# A Slow Nickel, or a Fast Dime



## pashley (Mar 22, 2008)

In this meandering Shopnotes blog post, I talk about the merits of pricing high and pricing low….


----------



## mojapitt (Dec 31, 2011)

I fully understand your point. As of January 1st I raised prices. I am still not "high end" furniture. However I am moving up. I certainly want to get there. My 2 main reasons for moving up slowly are;
1. I have been improving my skill level. My prices have gone up as I believe that my skills and quality have improved. 
2. I don't live in a large population. So as I build up my name, I have started low and have steadily moved up with more notoriety.

Right or wrong, that's been my approach. I started out barely breaking even. I am now making a "decent" profit. My intent is to get to a "good" profit next year.


----------



## Woodwrecker (Aug 11, 2008)

I think your post has merit.
Some times it takes someone else to inform us that we should be asking hgher prices for our work.
I think I always secretly focus on the small things I think I could have done better, and forget to realize that my talent has grown from where it was.
You will never know if you could have commended a certain price unless you ask for it.


----------



## j1212t (Dec 7, 2013)

I really enjoy all your thoughts you are putting out there on the pricing, thanks for that.

And Monte, how on earth do you not regard yourself as a high end producer.
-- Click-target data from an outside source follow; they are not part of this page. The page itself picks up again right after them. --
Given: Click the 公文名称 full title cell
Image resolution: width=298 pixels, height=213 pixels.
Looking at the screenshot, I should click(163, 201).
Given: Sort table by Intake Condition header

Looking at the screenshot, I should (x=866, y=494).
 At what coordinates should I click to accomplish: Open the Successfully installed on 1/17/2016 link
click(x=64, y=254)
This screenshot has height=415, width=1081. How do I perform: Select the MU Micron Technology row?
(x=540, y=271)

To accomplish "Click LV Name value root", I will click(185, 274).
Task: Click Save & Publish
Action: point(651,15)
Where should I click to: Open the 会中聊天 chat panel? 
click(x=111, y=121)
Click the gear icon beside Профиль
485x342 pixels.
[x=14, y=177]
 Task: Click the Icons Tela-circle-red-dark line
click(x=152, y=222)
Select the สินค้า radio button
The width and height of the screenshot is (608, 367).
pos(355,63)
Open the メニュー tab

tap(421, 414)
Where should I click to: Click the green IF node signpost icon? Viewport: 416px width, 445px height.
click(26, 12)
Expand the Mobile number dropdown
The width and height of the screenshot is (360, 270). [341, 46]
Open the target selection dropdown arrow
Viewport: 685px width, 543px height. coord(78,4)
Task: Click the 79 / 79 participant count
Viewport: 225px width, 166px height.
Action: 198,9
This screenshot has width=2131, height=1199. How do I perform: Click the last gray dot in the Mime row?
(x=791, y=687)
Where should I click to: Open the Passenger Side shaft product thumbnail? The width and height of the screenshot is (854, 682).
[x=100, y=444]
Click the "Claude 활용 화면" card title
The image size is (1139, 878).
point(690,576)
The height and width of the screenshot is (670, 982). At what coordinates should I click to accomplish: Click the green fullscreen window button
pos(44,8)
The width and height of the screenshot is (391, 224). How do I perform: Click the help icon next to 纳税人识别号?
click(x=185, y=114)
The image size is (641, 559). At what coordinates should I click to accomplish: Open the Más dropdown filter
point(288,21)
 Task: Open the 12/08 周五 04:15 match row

Have YOU seen YOUR projects?


----------



## reedwood (Jan 27, 2011)

enjoyed the blog.

Price and demand….which came first?
Nickels are the price of admission
Invested Nickels turn in to dimes.
Dimes lead to more dimes and nickels are paid forward
It pays to live in the land of dimes

Ha! having fun with words.
Hey, I hope everyone gets paid exactly what they're worth.


----------



## DrDirt (Feb 26, 2008)

I think part of the fast nickels is driven from the idea that as woodworkers, we are very critical of our own work.

We look at our creation and recall the dovetail we had to shim to close a gap, or a run in the finish that had to be sanded….Maybe we are all a little neurotic, and give our projects a bit of "low self worth"

The other feeder- is that we tend to actually be good craftsmen… but crappy sales people. 
We don't really blow our own horns, We think the work will "speak for itself" which leaves our products to sell on price…since we can't/won't really SELL the quality of the finished product - - beyond stationg that it is NOT made of particle board with plastic woodgraining by Sauder..


----------



## joeyinsouthaustin (Sep 22, 2012)

I think you are refining your ideas about pricing and marketing quite well. If a slow dime equals a fast nickel, I'll take the slow dime any day….* but* I personally like the fast dime better than either!!


----------



## mojapitt (Dec 31, 2011)

DrDirt has a point. I HATE the sales side of things. In a perfect world i could build lots of pieces and someone else would handle the sales. Not reality though.


----------



## Betsy (Sep 25, 2007)

There's a lot to be said for you pricing thoughts. Marketing is a challenging endeavor that most of us don't get right. It's an entirely different scenario when you sell your things for fun and not to make a living. Don't get me wrong, I make a profit on my pieces and don't sell at a loss, but I probably go on the slow nickle theory.


----------